A day after a gunman shot dead 50 people at a nightclub in Orlando, police investigated the attacker’s ties to ISIL terrorist group and Americans grieved over the deadliest mass shooting in US history
A day after a gunman shot dead 50 people at a nightclub in Orlando, police investigated the attacker's ties to ISIL terrorist group and Americans grieved over the deadliest mass shooting in US history.
Omar Mateen, 29, of Fort Pierce, Florida, carried an assault rifle and a pistol into the packed Pulse club about 2 a.m. Sunday and started shooting.
In addition to the people killed, he wounded at least 53 others, police said.
During the attack, Mateen called 911 to pledge allegiance to the ISIL terror group and mentioned the Boston Marathon bombers, according to a US official.
After a standoff of about three hours while people trapped inside the club desperately called and messaged friends and relatives, police crashed into the building with an armored vehicle and stun grenades. They killed Mateen after the rampage.
“It appears he was organized and well-prepared,” Orlando Police Chief John Mina said. Authorities said they haven't found any accomplices.
“We know enough to say this was an act of terror and act of hate,” President Obama said in an address to the nation from the White House.
While the violence could have hit any American community, “This is an especially heartbreaking day for our friends who are lesbian, gay, bisexual or transgender,” he said.
Omar Mir Seddique Mateen was born in 1986 in New York. Most recently he lived in Fort Pierce, about 120 miles southeast of Orlando. Fearing explosives, police evacuated about 200 people from the apartment complex where he lived while they looked through his residence for evidence.
The United States has at various times in recent history provided support to terrorist and paramilitary organizations across the world. It has also provided assistance to numerous authoritarian regimes that have used state terrorism as a tool of repression.

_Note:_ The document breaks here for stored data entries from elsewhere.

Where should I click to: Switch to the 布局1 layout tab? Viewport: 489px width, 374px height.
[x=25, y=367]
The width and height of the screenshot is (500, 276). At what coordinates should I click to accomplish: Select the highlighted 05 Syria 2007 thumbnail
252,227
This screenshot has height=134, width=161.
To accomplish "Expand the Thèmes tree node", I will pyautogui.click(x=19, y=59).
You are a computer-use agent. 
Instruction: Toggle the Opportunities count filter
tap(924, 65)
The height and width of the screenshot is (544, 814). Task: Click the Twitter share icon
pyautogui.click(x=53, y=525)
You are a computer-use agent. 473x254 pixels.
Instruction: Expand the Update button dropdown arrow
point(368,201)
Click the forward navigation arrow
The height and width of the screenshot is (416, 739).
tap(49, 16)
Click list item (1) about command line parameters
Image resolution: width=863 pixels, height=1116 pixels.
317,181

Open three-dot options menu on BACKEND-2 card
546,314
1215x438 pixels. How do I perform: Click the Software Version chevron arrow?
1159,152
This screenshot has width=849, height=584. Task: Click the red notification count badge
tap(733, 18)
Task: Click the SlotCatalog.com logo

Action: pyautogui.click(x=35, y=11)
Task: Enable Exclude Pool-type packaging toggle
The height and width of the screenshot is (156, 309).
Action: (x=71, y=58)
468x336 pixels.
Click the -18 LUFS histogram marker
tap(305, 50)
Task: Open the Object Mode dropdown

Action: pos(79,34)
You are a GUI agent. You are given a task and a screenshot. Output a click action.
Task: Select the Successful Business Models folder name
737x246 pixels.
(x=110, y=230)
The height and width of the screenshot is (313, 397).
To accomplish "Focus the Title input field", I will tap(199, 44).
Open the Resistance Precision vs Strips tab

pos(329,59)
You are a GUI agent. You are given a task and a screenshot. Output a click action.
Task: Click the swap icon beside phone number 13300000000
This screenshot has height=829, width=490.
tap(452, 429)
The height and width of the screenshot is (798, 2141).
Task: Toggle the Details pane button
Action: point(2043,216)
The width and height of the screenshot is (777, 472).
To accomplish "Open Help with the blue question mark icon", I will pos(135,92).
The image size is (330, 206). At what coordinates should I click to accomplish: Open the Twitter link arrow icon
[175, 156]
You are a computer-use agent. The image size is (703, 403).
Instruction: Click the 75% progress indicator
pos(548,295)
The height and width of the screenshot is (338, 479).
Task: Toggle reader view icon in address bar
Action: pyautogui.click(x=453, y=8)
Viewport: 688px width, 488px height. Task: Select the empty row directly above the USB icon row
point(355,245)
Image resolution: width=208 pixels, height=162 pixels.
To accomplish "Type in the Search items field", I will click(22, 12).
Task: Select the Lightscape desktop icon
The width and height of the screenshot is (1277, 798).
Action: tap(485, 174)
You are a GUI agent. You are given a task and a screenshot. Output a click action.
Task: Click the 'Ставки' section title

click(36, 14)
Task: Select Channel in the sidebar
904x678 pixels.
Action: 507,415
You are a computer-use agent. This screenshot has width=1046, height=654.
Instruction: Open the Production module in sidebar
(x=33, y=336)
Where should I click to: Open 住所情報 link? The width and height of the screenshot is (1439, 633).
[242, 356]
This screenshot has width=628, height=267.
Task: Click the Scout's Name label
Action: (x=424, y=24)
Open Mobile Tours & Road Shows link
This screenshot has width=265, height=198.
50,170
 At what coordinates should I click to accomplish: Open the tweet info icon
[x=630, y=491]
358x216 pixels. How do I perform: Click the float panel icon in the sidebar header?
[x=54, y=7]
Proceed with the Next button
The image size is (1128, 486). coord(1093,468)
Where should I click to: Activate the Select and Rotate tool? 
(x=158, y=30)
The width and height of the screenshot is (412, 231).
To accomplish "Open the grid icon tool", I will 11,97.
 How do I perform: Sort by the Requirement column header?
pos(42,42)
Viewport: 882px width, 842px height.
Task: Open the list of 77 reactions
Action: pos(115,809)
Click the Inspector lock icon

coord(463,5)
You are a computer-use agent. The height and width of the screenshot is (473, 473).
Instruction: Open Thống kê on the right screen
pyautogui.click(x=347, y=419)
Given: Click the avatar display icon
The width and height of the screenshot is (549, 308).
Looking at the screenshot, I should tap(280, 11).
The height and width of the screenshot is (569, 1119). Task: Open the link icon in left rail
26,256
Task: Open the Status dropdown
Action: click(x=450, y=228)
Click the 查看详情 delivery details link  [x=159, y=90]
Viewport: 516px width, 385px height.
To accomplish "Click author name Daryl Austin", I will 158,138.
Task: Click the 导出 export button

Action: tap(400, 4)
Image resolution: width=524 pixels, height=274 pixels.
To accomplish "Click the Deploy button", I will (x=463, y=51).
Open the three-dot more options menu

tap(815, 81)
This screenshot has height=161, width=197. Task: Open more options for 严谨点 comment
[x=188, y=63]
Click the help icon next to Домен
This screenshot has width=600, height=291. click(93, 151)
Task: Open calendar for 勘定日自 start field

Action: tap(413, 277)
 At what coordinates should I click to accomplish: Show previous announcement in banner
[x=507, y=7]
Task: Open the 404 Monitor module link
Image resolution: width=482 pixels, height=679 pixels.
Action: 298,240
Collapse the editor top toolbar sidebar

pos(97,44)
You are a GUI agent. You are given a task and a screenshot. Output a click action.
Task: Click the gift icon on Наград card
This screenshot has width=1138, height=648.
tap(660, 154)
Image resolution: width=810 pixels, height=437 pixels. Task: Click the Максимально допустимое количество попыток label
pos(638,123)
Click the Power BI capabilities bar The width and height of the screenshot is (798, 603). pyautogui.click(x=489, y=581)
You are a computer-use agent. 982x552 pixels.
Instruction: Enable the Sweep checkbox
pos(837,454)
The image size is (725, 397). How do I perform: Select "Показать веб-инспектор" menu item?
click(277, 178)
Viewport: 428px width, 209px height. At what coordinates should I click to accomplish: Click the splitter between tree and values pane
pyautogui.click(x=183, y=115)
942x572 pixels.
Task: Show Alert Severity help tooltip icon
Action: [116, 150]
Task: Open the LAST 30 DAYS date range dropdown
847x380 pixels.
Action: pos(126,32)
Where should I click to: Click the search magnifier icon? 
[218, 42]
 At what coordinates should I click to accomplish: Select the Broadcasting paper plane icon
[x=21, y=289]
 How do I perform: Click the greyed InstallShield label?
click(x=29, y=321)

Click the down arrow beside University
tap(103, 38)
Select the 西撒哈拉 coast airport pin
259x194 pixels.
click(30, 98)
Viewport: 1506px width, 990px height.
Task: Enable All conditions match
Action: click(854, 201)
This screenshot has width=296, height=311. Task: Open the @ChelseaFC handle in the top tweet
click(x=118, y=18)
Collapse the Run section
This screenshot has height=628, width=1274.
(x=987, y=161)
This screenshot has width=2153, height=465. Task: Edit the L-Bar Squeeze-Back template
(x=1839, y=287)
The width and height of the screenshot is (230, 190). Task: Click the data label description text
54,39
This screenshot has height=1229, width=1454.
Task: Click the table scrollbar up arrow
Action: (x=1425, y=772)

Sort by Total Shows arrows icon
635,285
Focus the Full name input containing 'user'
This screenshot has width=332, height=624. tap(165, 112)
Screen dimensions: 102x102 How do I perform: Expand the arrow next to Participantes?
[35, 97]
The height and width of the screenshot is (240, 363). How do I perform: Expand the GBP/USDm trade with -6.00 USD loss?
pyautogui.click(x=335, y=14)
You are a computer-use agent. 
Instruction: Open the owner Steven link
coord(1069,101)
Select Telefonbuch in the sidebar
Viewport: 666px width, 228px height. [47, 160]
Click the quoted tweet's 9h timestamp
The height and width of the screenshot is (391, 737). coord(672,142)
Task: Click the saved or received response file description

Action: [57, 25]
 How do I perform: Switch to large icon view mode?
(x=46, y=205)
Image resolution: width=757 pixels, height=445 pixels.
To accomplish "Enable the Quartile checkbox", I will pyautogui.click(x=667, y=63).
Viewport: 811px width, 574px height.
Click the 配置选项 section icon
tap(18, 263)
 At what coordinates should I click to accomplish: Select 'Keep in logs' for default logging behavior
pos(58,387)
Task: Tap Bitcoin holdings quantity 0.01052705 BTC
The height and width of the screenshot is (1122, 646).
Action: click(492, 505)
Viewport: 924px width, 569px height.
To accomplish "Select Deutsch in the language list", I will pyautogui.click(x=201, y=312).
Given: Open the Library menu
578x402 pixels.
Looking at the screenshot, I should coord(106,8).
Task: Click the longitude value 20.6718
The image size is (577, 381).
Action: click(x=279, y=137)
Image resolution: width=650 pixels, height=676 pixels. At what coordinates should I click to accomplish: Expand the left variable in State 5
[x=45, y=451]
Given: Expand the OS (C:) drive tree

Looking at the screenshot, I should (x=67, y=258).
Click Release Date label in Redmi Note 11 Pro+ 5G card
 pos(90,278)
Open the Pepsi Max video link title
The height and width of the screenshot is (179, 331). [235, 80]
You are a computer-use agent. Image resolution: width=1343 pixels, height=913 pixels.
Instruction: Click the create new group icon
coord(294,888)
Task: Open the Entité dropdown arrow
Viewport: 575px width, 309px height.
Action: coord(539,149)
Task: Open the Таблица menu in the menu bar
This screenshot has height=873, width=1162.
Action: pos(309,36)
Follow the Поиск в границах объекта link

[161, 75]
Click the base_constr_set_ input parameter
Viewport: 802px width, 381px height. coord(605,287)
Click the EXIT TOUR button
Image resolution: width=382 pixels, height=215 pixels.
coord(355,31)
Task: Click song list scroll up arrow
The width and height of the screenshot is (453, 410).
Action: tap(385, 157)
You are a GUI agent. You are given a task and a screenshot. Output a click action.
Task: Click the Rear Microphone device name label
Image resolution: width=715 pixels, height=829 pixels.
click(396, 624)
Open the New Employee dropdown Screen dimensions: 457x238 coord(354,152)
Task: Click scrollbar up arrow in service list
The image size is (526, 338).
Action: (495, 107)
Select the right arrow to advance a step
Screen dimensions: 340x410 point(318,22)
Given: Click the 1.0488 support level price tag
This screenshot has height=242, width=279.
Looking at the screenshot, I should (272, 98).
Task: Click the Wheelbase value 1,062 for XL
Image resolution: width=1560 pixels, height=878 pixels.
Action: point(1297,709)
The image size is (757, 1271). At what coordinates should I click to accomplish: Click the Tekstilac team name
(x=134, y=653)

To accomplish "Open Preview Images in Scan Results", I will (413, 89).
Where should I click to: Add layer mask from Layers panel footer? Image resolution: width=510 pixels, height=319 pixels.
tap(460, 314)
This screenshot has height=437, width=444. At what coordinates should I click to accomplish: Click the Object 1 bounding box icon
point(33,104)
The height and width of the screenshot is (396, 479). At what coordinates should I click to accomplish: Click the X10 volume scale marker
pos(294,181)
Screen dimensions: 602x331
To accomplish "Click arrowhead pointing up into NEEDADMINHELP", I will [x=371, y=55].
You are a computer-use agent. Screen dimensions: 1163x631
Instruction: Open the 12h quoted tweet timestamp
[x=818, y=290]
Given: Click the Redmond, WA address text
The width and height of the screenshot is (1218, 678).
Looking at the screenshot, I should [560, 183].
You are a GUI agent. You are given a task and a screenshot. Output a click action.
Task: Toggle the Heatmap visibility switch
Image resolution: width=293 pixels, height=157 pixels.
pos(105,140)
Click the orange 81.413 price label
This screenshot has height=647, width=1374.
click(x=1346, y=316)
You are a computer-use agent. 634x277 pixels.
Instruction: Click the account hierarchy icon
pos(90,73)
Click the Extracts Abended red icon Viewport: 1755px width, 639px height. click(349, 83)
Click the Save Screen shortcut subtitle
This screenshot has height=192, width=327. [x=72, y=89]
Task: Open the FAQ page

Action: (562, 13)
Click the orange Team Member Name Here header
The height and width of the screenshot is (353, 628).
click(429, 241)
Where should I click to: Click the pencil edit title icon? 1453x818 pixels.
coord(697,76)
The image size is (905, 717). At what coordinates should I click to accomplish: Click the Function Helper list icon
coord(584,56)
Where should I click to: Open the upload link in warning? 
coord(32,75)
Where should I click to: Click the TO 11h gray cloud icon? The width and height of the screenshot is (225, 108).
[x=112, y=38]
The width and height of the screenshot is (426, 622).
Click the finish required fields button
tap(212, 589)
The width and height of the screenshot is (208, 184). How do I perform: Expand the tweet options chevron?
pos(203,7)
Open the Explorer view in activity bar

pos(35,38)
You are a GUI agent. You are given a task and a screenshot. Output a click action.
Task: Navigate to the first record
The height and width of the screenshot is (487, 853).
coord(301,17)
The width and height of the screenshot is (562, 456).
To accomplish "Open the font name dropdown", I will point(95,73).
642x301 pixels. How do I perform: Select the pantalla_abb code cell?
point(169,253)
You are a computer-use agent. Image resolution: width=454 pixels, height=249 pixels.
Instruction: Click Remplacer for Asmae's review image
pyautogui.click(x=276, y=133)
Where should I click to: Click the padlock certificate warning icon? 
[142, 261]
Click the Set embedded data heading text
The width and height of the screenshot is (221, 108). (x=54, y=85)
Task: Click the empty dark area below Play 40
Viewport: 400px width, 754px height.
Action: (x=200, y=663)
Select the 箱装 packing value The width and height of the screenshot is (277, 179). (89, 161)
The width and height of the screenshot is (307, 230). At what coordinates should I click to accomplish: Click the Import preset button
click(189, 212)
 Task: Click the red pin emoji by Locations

Reports and information proved US involvement in creating and arming the ISIL group only before it began to threaten its home. Analysts say America is using ISIL in three ways: to attack its enemies in the Middle East, to serve as a pretext for US military intervention abroad, and at home to foment a manufactured domestic threat, used to justify the unprecedented expansion of invasive domestic surveillance.